» Assignment 1
Copy out word for word the part of the text on hospital prices that opens with the words containing "Those higher prices" and closes with "costs for patients.".
» Assignment 2
Continue the text on hospital prices for insured and cash-paying patients from where it stops.

» Text section
+ + + + + + +

The California Hospital Assn. says that discounted cash prices are intended for the uninsured, not those who have coverage. Jan Emerson-Shea, a vice president at the industry group, said most hospitals offer a separate discount to insured patients who are willing to pay their portion upfront.
“If you have insurance, you are under that insurance plan’s negotiated rate with the hospital,” she said.
In the view of Robert Berenson, a senior fellow at the Urban Institute and vice chairman of the Medicare Payment Advisory Commission, big hospitals are exerting their market power to charge ever-increasing rates and major insurers go along with it because they can pass along the costs to employers and consumers. Insurance industry officials say that health plans negotiate the lowest prices they can, but that they also need to include prominent hospitals favored by customers in the network, and those institutions can command higher prices.
Hospital executives say they don’t like to charge insured patients more, but say that’s a result of the country’s broken healthcare system.
At Long Beach Memorial Medical Center, where Snyder got her CT scan, the hospital’s Chief Financial Officer said insured patients like her pay more to subsidize the uncompensated care given to the uninsured and low reimbursements for Medicaid patients.
“We end up being forced to charge a premium to health plans to make the books balance,” said John Bishop, the hospital’s finance chief. “It’s a backdoor tax on employers and consumers.”
Those higher prices charged by hospitals and other medical providers drove up healthcare spending at double the rate of inflation during the recession even as patients used less medical care, according to a new study by the Health Care Cost Institute.
Snyder, the salon manager, stumbled across the two-tier system accidentally. She has filed suit against her insurer, saying she hopes her case will lead to more disclosure of the price options, and ultimately lower treatment costs for patients.

+ + + + + + +

» Extracted entries
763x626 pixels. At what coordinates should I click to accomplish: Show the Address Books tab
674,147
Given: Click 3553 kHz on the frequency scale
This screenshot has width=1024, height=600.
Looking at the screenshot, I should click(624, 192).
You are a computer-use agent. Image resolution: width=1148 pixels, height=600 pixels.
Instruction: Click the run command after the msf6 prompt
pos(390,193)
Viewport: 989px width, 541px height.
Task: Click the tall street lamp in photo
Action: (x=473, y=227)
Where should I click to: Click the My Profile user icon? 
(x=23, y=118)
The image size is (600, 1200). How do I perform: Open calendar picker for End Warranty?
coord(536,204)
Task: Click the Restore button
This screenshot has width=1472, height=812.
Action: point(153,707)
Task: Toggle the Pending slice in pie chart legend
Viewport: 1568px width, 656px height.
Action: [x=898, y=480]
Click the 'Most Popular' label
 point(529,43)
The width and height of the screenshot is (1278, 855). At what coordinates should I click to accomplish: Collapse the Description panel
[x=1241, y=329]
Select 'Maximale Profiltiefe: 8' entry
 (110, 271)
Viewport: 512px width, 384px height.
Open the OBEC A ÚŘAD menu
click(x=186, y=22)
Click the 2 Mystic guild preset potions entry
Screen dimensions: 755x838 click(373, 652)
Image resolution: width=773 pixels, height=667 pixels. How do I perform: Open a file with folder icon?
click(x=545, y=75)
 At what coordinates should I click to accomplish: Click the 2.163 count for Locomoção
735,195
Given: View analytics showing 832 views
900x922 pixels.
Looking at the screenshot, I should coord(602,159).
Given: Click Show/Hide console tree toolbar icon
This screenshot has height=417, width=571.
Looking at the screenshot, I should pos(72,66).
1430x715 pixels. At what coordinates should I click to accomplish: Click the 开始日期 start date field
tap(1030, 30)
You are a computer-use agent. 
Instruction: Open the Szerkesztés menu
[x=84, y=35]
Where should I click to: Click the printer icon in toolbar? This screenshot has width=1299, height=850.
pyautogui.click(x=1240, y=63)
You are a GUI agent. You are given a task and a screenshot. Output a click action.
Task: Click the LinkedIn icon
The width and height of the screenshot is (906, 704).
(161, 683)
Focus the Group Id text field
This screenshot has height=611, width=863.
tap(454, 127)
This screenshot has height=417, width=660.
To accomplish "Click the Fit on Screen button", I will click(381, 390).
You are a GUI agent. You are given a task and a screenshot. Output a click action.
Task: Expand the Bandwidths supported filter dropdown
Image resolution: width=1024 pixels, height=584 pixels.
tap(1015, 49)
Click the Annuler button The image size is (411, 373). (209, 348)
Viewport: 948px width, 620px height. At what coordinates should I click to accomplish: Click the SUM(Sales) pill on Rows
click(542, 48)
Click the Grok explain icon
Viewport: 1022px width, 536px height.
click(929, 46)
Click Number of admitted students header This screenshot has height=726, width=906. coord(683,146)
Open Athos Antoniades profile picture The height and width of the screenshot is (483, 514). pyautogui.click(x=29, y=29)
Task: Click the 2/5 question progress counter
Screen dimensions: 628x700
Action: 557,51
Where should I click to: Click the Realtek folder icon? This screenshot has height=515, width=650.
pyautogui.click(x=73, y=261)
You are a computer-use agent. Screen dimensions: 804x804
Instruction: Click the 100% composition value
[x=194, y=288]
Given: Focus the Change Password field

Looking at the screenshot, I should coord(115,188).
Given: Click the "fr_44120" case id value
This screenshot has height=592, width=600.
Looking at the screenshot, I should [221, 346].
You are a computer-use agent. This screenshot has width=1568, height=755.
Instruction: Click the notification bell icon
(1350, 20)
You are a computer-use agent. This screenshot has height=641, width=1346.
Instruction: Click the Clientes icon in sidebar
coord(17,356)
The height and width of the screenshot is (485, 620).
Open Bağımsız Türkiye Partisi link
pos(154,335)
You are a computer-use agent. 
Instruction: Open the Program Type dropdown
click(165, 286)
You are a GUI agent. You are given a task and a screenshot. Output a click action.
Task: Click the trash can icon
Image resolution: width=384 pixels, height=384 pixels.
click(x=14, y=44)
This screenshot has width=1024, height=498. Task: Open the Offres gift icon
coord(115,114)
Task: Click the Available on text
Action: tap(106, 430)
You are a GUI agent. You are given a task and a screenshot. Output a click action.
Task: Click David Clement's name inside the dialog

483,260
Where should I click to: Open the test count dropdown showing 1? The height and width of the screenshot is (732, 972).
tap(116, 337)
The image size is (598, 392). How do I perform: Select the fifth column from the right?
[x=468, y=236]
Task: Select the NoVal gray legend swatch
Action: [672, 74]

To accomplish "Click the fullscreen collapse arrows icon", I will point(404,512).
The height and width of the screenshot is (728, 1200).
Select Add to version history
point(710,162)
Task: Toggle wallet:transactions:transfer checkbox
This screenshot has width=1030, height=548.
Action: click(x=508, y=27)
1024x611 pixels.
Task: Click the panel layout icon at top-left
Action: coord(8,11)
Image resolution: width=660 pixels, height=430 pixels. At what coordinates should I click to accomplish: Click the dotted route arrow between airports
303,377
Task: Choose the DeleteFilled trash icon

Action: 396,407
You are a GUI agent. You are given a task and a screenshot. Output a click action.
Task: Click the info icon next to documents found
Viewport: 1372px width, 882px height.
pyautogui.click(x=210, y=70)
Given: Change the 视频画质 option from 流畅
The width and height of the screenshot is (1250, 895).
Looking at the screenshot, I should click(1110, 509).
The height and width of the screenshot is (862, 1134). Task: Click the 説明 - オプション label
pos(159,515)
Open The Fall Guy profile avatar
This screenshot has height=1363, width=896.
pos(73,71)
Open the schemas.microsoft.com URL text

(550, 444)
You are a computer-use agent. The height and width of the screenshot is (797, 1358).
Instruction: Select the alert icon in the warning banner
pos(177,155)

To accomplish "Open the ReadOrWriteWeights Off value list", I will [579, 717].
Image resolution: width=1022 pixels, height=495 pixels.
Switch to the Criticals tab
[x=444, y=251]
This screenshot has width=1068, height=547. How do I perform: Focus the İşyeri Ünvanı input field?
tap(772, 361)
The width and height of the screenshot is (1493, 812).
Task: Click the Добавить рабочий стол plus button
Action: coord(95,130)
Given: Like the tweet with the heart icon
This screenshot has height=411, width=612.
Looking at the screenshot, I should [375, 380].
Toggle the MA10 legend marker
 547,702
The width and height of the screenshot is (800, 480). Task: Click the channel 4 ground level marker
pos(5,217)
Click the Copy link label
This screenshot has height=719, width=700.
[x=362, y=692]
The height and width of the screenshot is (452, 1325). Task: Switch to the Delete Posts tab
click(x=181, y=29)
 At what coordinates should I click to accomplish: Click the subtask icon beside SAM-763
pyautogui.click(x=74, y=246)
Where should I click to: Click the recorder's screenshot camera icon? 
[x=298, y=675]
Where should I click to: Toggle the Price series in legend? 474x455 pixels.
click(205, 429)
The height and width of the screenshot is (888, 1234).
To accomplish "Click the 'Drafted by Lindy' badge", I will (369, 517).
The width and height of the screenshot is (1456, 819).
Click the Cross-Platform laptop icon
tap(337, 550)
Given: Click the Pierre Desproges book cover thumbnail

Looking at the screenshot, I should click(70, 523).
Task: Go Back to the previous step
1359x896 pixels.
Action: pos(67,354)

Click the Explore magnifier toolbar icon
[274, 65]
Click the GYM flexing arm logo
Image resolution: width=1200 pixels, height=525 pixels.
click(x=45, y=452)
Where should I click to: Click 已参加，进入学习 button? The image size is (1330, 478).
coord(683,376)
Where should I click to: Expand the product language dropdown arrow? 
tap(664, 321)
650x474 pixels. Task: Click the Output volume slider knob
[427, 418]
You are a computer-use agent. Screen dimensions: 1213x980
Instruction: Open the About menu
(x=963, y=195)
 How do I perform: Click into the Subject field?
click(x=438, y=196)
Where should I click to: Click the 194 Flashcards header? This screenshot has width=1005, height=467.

+ + + + + + +

» Output 1
Those higher prices charged by hospitals and other medical providers drove up healthcare spending at double the rate of inflation during the recession even as patients used less medical care, according to a new study by the Health Care Cost Institute.
Snyder, the salon manager, stumbled across the two-tier system accidentally. She has filed suit against her insurer, saying she hopes her case will lead to more disclosure of the price options, and ultimately lower treatment costs for patients.

» Output 2
The Long Beach woman said she sought treatment in 2009 for a pain in her abdomen. First her doctor ordered a CT scan of her abdomen and pelvis at Liberty Pacific Medical Imaging, an independent facility near Long Beach Memorial.
She got approval from Blue Shield, and she paid the negotiated rate of $660. Snyder underwent surgery on her colon, and her doctor ordered another CT scan in January 2010 because she felt lingering pain.
This time, her surgeon referred her to the hospital’s imaging center. Snyder said she assumed her bill would be about the same because it was the identical test. Instead, Blue Shield’s rate with Long Beach Memorial was $3,497 and the insurer told Snyder she owed $2,336, records show.
Incensed by having to pay nearly four times as much for the second scan, she started searching for an explanation. That’s when she discovered that the hospital’s cash price was less than half what she owed through her insurance.
In a complaint filed last month in Orange County Superior Court, Snyder accused Blue Shield of unfair business practices, breach of good faith and misrepresentation over her medical bills. The suit seeks class-action status on behalf of other Blue Shield customers.
A spokesman for Blue Shield said the case has no merit and the nonprofit insurer negotiates the most favorable rates it can.
In a court filing, Blue Shield said it “cannot promise or represent that there could not be providers who will charge someone less out-of-pocket cost for a service than she would pay if the Blue Shield contract rate applies.”
Snyder said she went back to work last year at a hair salon in Seal Beach, partly to help pay her insurance premiums of $700 a month.
“It kills me that I’m paying that much in premiums,” she said, “and it’s better to pay cash out of my own pocket.”
Health-policy experts say the growing awareness of cash prices should accelerate the trend toward increased disclosure of all types of medical costs. But entrenched interests are likely to resist.
“The insiders in the healthcare industry don’t want to lose control over this information,” Keckley said. “But price transparency is inevitable.”